Task requirements:
Go through the records below and tally the lines that include "computer". Answer with the number only.

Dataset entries

·····

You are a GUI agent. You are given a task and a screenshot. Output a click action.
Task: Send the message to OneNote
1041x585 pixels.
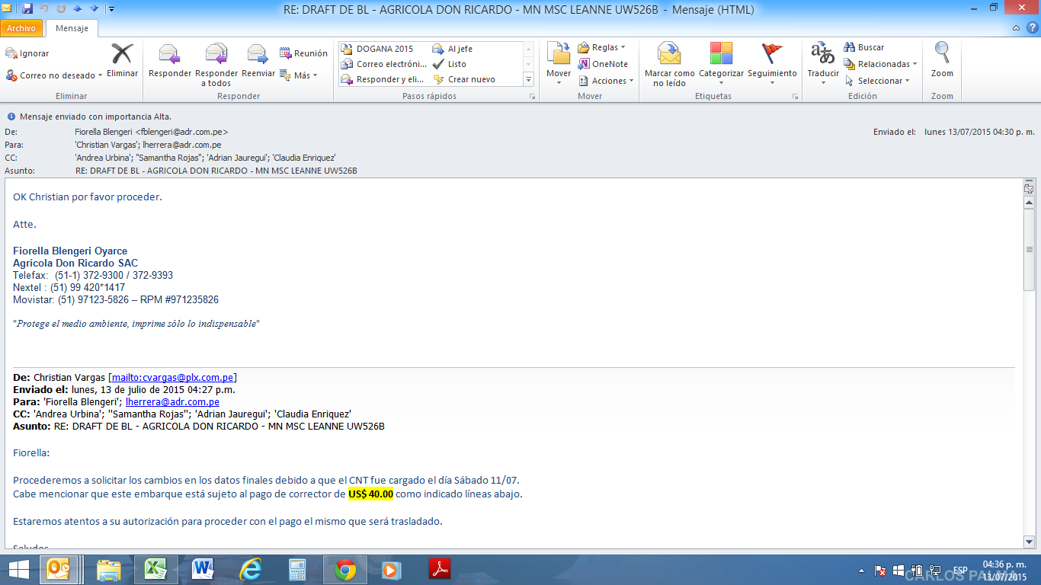pos(603,64)
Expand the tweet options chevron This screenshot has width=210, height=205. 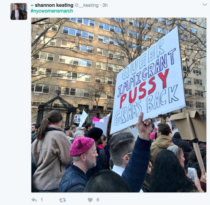205,5

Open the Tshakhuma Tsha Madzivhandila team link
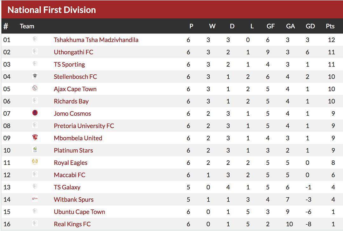[96, 40]
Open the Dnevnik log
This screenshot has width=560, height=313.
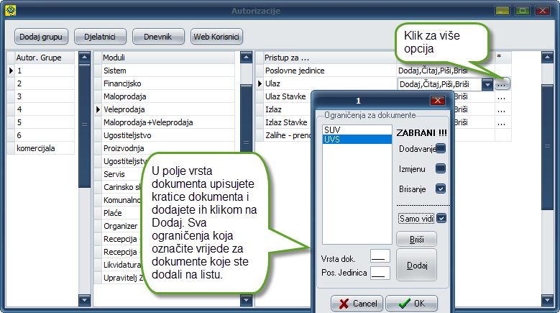[x=157, y=36]
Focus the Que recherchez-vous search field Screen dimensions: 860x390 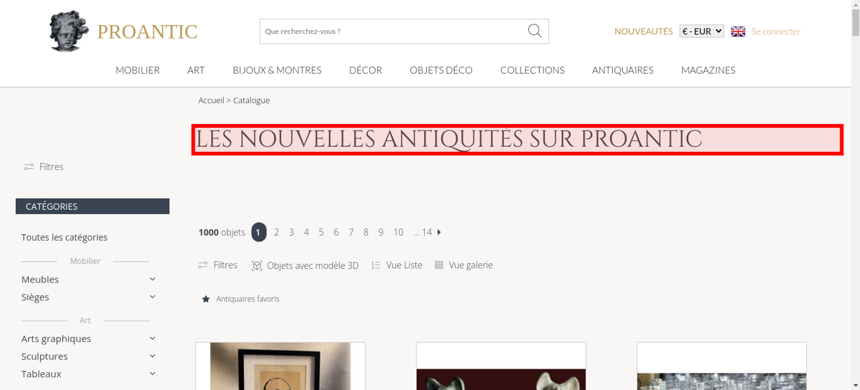pyautogui.click(x=393, y=31)
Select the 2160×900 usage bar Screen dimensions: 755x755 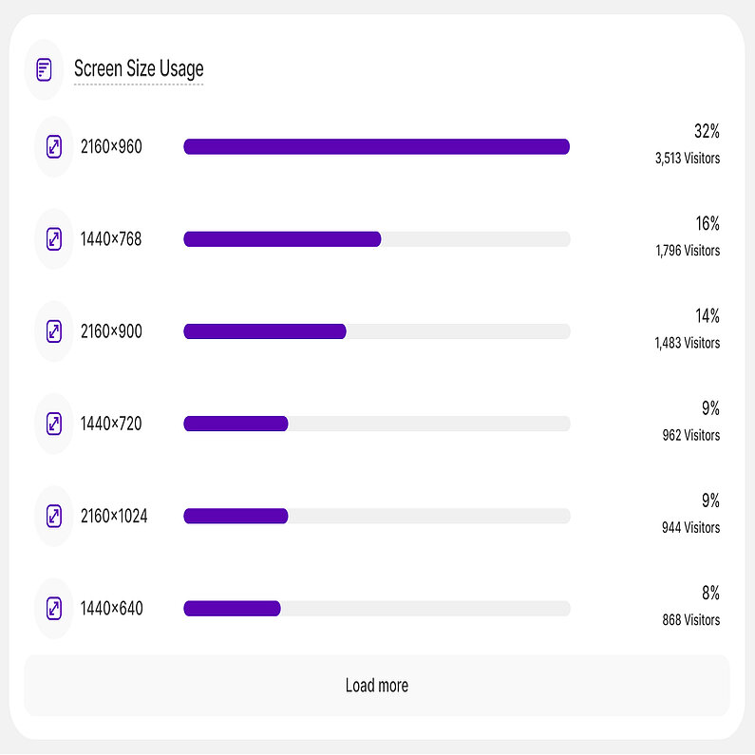click(x=376, y=331)
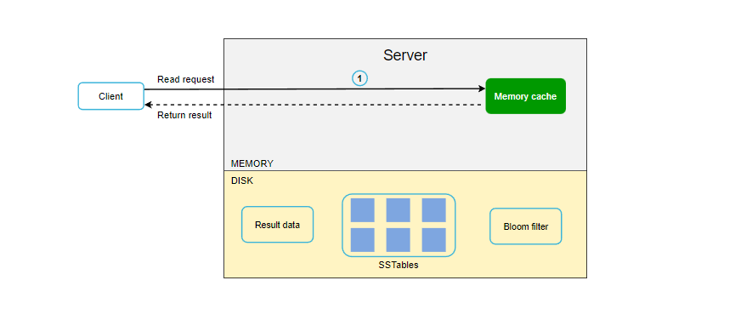Click the dashed Return result line
This screenshot has height=309, width=752.
tap(314, 105)
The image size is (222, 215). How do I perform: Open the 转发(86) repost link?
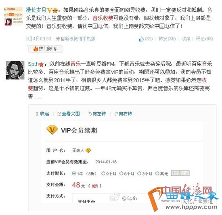tap(167, 39)
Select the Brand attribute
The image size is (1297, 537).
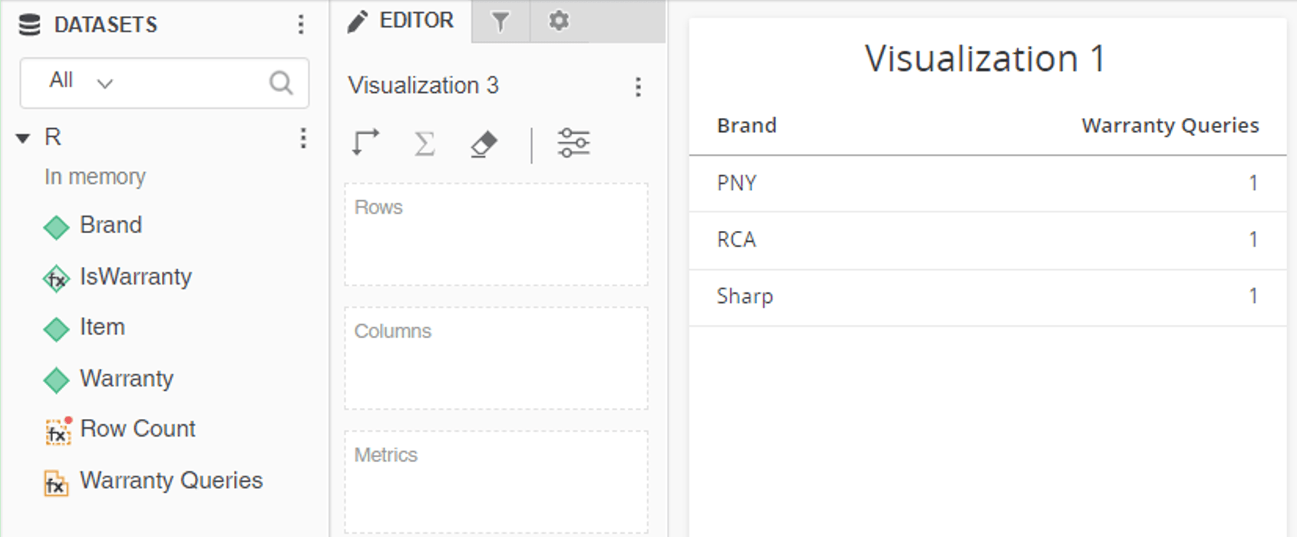click(x=111, y=225)
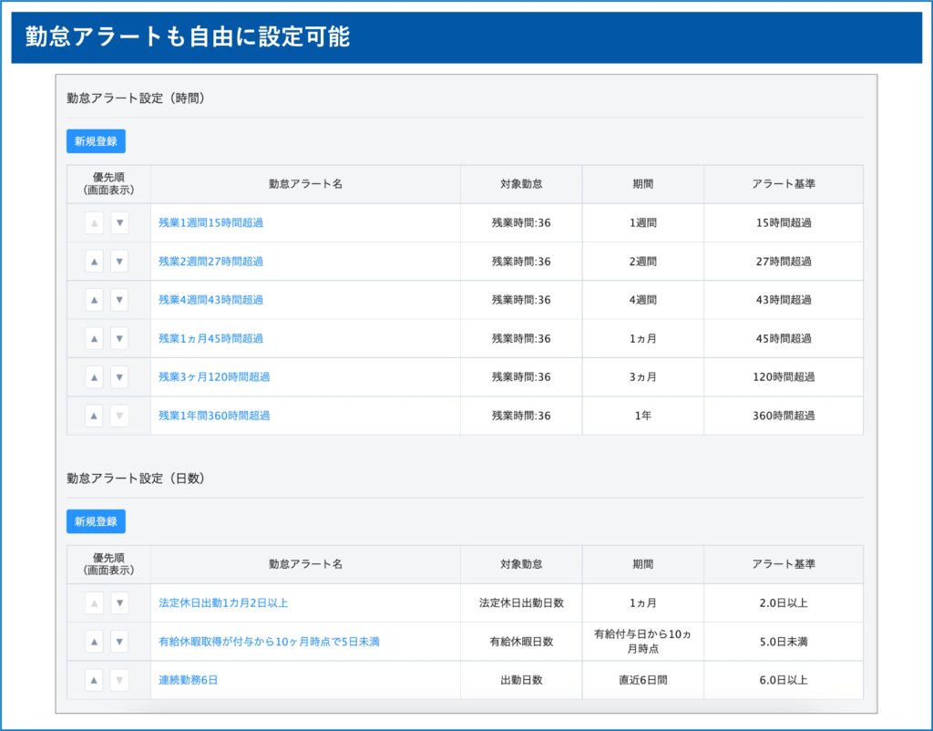Move 残業2週間27時間超過 down in priority
The width and height of the screenshot is (933, 731).
(119, 262)
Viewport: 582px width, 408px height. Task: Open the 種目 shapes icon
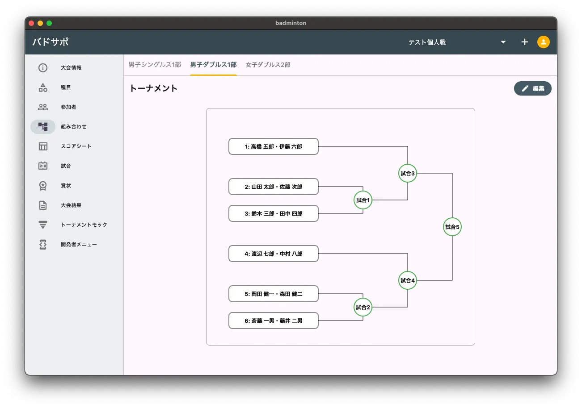click(x=43, y=87)
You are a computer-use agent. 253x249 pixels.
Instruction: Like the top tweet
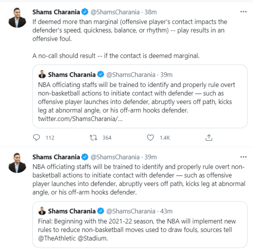tap(150, 138)
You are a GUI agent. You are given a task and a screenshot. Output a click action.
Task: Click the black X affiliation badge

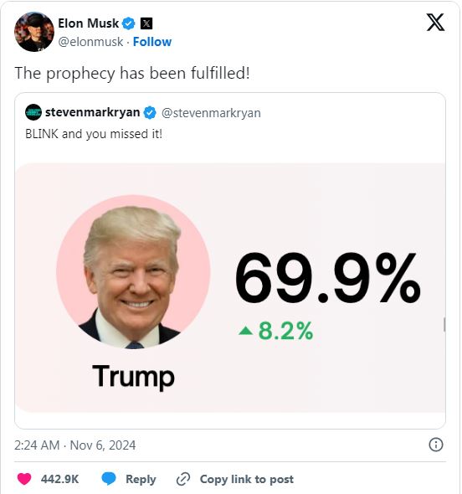coord(146,23)
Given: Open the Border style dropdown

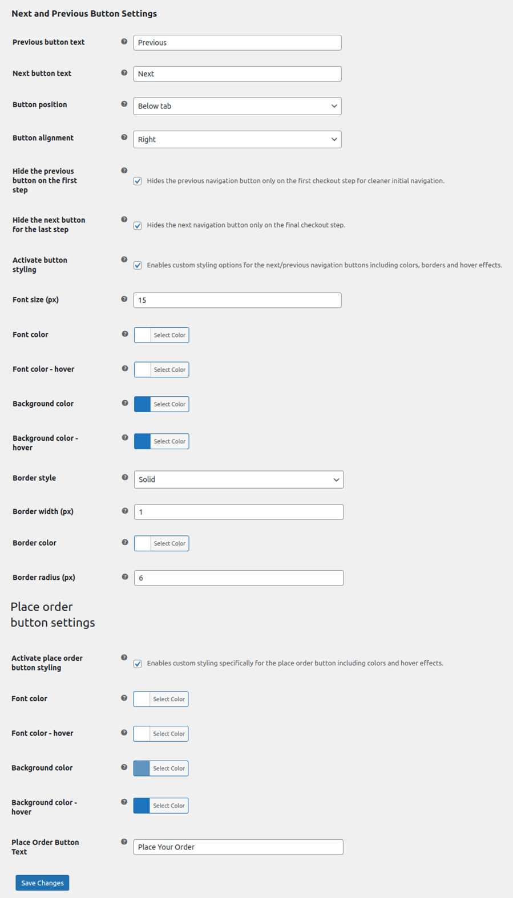Looking at the screenshot, I should coord(239,480).
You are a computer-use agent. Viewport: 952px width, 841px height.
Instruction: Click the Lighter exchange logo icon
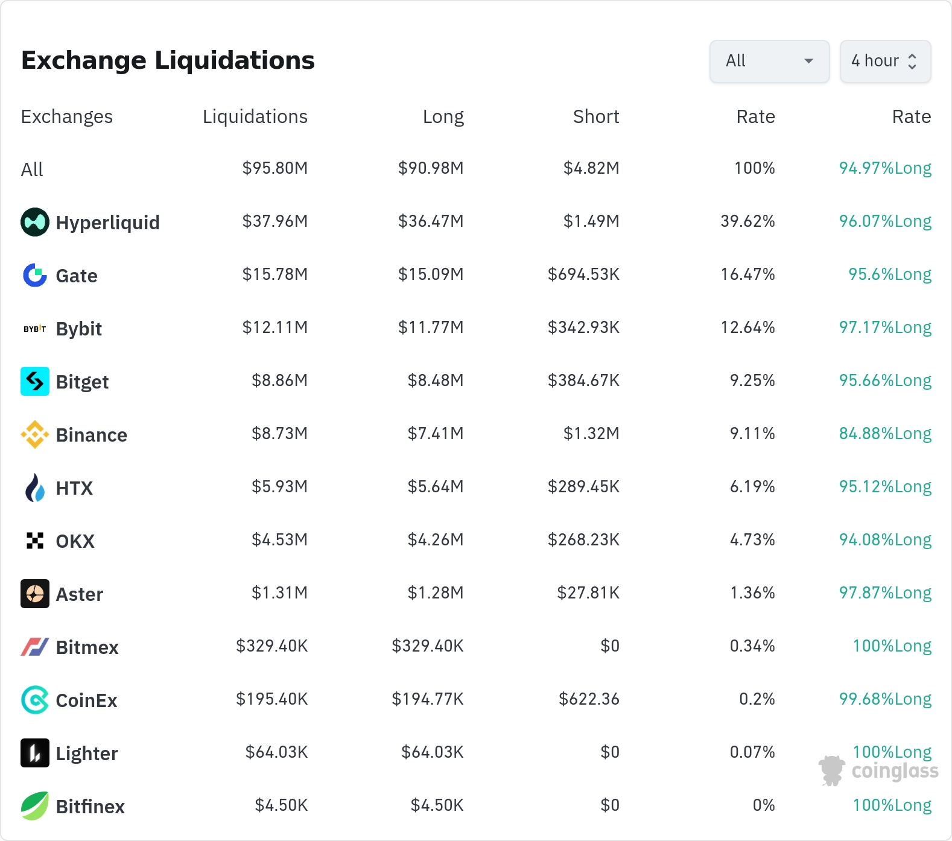35,753
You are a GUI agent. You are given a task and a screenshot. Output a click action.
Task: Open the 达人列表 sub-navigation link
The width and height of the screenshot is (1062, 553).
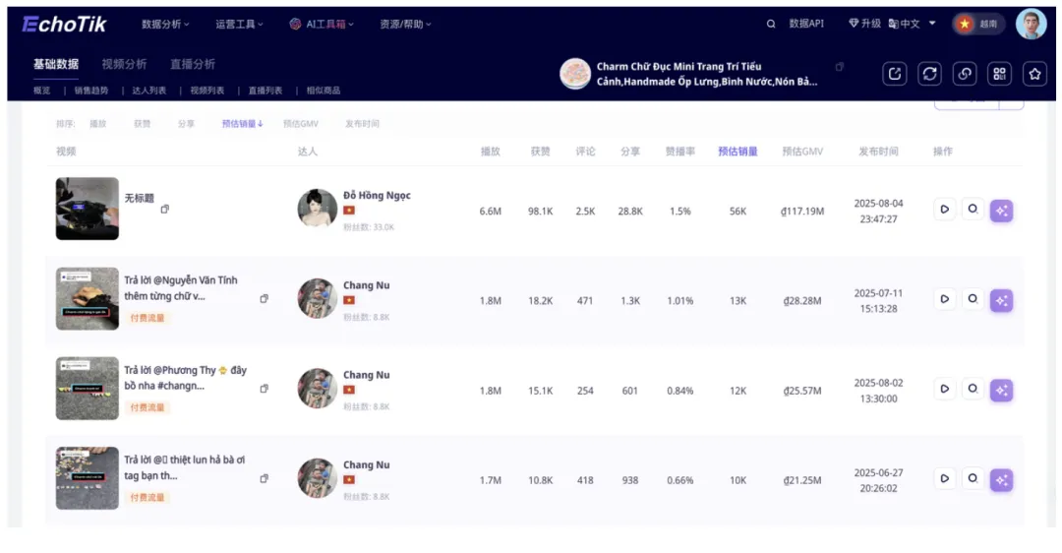[x=149, y=91]
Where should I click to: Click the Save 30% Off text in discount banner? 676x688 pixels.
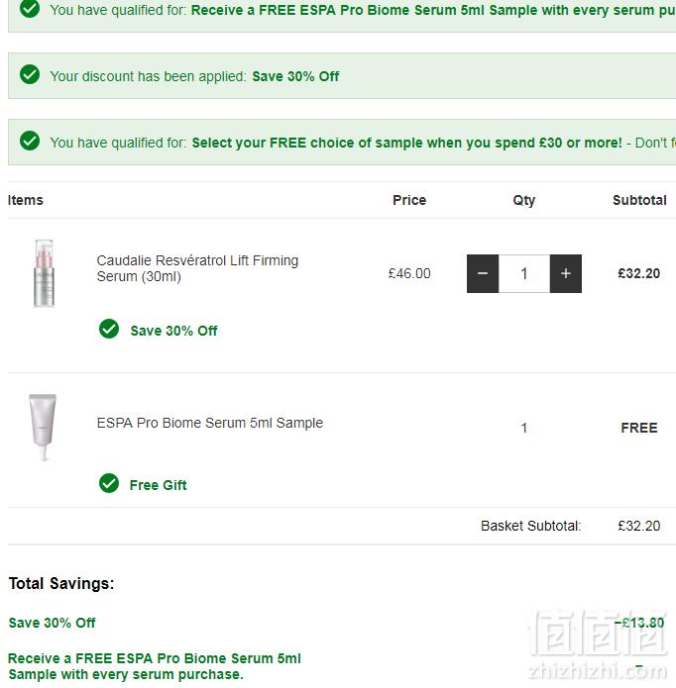(295, 76)

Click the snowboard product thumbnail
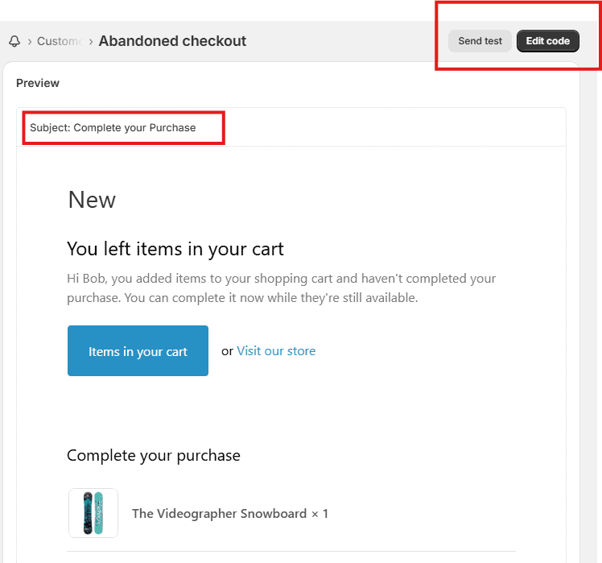point(93,513)
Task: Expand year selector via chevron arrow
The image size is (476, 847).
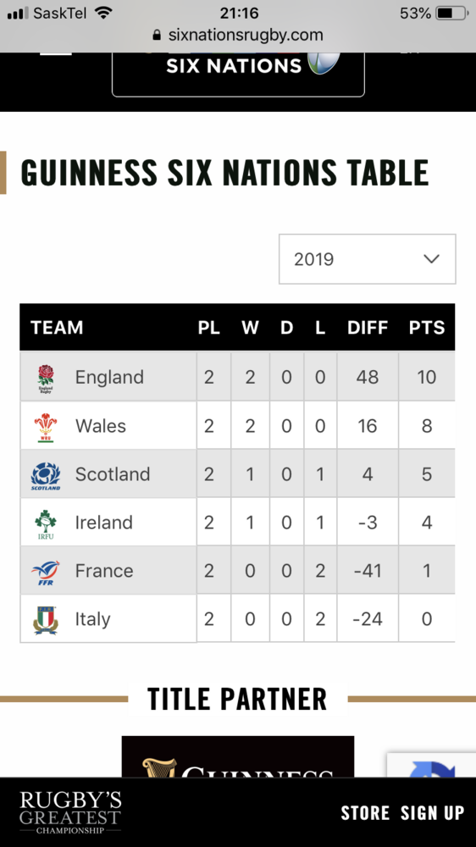Action: pos(431,258)
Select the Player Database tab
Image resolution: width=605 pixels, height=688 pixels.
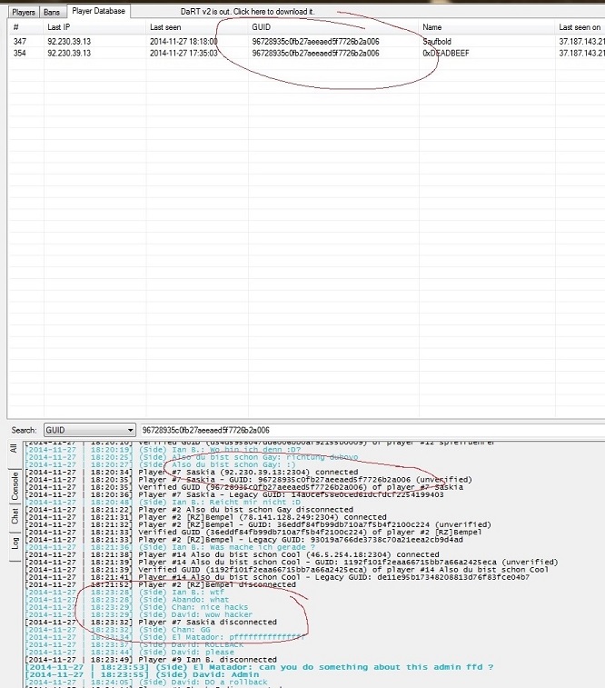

·····

Output of the task:
2